I am trying to eliminate the data anomalies in the data I am receiving from eventhub and send only selected data to azure functions through Azure stream analytics for that I am writing a sql query where I need some help
Requirement: I need to collect the past 60 seconds data and need to group by Id and compare the records that I received in the 60 seconds and If any record value is way higher than the selected values than ignore that record (for example, I will collect the 4 records in past 60 seconds and if the data is 40 40 40 40 5. We should drop the 5. Example 2 - 20 20 20 500 drop the 500. ).
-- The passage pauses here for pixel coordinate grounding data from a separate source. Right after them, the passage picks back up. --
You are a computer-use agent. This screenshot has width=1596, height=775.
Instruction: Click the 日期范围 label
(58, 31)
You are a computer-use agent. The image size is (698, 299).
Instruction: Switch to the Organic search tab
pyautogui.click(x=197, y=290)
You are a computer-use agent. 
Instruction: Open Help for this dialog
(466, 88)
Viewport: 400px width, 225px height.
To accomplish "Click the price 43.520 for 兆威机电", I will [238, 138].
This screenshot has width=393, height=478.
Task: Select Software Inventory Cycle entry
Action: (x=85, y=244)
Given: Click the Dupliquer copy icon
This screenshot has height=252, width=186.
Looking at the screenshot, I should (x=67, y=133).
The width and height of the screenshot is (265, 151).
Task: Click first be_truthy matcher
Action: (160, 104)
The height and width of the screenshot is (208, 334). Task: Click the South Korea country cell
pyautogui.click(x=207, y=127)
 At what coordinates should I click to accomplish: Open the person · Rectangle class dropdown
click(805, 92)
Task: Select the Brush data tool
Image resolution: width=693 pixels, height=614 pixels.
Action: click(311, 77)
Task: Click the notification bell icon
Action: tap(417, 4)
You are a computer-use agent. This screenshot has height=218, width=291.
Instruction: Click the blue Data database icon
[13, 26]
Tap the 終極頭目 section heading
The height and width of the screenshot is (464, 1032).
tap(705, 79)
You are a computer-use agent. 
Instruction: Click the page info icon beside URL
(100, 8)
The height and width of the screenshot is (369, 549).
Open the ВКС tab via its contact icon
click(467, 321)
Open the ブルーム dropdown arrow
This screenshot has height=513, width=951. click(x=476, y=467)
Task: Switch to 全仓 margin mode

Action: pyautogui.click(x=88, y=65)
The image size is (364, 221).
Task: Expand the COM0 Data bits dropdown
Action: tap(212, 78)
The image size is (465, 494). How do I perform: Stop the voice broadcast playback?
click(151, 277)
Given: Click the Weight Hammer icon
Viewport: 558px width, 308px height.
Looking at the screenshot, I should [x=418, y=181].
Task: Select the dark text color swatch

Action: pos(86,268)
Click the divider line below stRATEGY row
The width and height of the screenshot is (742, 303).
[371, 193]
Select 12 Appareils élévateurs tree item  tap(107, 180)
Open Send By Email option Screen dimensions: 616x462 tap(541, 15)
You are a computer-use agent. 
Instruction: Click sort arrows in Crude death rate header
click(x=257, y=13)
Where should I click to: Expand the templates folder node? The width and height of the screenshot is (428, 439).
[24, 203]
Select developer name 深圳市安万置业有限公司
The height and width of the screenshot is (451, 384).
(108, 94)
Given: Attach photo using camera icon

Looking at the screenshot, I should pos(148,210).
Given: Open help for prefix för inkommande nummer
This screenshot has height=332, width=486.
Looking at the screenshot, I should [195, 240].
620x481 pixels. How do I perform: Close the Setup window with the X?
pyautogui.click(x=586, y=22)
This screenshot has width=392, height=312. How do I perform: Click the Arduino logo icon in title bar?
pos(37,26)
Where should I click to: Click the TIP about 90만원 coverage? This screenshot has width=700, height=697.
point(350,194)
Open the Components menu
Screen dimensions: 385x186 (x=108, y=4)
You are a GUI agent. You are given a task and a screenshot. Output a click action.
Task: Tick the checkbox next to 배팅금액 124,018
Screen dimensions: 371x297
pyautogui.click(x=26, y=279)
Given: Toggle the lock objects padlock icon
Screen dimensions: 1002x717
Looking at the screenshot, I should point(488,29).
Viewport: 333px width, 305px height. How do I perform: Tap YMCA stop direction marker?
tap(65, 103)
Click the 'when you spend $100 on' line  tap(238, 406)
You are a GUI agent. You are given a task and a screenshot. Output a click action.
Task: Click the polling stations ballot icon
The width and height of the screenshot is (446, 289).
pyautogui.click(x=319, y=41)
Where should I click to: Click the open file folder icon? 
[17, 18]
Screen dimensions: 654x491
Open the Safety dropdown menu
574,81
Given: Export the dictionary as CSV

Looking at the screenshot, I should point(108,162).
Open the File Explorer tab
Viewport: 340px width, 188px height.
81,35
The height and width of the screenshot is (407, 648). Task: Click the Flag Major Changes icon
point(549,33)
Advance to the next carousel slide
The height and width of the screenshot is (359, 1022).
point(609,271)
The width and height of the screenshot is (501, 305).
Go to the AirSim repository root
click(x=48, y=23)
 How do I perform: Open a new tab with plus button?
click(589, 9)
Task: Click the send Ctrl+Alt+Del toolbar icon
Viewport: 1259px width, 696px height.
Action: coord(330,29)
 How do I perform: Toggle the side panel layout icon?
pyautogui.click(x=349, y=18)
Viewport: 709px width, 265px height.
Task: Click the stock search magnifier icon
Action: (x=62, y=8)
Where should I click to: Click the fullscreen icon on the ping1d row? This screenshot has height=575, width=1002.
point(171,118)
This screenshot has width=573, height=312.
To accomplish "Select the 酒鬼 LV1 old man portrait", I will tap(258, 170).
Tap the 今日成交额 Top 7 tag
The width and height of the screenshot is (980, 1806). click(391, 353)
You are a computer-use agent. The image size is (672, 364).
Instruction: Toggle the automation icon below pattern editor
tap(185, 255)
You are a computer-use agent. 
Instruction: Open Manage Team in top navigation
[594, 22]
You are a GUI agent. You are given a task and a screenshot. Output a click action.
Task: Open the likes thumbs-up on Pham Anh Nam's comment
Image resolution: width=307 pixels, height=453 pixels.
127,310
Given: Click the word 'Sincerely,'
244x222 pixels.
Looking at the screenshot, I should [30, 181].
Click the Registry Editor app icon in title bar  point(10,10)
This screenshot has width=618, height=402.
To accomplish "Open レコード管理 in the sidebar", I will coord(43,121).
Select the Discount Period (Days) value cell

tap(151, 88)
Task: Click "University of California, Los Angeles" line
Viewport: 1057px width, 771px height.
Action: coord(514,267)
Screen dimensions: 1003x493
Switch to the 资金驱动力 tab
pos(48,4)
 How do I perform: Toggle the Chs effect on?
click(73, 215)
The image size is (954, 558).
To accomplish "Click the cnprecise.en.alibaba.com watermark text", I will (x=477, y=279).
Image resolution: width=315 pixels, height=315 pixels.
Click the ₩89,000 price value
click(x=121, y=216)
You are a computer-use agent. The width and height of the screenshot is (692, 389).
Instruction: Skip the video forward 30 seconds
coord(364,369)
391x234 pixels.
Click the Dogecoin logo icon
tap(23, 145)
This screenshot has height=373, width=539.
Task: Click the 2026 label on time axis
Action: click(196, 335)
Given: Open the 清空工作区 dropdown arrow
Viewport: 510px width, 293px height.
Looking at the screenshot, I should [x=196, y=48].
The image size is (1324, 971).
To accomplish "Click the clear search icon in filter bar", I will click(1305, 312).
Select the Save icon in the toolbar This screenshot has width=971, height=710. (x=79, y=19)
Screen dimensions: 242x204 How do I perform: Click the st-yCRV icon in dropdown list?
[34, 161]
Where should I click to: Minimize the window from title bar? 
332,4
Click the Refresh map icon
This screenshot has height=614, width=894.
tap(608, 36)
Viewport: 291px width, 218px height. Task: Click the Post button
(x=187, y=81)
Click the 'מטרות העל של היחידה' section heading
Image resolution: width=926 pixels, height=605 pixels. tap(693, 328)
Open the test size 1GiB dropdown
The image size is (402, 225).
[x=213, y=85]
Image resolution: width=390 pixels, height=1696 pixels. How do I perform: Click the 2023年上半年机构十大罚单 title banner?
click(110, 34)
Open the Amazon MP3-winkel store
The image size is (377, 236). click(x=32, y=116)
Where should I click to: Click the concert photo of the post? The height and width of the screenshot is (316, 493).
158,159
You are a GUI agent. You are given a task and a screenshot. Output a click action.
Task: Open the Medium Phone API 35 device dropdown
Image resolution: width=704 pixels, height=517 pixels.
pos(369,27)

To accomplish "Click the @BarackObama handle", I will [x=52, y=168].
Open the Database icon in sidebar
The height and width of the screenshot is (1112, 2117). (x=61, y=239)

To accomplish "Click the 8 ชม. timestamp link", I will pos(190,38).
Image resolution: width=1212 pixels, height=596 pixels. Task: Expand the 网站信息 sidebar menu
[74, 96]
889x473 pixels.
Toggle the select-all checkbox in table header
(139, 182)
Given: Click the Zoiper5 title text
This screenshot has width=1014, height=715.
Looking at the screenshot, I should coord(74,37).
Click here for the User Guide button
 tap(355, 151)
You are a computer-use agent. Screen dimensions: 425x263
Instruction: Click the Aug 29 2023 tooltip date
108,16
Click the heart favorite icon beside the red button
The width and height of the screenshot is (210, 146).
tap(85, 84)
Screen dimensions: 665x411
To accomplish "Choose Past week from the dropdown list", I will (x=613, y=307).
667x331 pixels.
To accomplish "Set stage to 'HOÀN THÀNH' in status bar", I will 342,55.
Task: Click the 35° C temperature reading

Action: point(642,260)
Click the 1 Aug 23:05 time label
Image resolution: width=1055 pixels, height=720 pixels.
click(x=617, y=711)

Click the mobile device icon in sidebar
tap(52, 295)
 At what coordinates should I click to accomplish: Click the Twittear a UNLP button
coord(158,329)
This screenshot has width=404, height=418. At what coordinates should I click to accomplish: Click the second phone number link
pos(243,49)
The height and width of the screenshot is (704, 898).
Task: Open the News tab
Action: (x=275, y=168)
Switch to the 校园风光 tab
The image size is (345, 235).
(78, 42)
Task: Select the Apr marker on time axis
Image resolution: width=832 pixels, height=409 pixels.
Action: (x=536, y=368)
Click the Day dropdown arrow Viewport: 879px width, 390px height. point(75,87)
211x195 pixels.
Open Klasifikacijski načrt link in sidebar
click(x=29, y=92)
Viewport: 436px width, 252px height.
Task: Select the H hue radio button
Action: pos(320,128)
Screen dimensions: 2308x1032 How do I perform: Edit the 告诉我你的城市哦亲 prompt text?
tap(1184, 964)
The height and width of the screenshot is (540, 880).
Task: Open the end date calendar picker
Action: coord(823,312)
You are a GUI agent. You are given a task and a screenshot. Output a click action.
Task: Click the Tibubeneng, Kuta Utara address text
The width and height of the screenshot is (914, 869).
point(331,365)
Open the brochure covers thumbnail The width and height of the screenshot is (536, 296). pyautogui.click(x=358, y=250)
My sql table will be something like this:
id Temp date datetime
123 30 2023-01-01 2023-01-01 12:00:00
124 35 2023-01-01 2023-01-01 12:00:00
123 31 2023-01-01 2023-01-01 12:00:00
123 33 2023-01-01 2023-01-01 12:00:00
123 60 2023-01-01 2023-01-01 12:00:00
124 36 2023-01-01 2023-01-01 12:00:00
124 36 2023-01-01 2023-01-01 12:00:00
124 8 2023-01-01 2023-01-01 12:00:00
124 36 2023-01-01 2023-01-01 12:00:00
I need to eliminate the records that are not in the range with the other records
I'll leave the details of the comparison up to you, but you can use a CROSS APPLY
to gather the data for comparison.
Something like:
SELECT *
FROM TemperatureData T
CROSS APPLY (
SELECT AVG(T2.Temp * 1.0) AS PriorAvgTemp, COUNT(*) As PriorCount
FROM TemperatureData T2
WHERE T2.id = T.id
AND T2.datetime >= DATEADD(second, -60, T.datetime)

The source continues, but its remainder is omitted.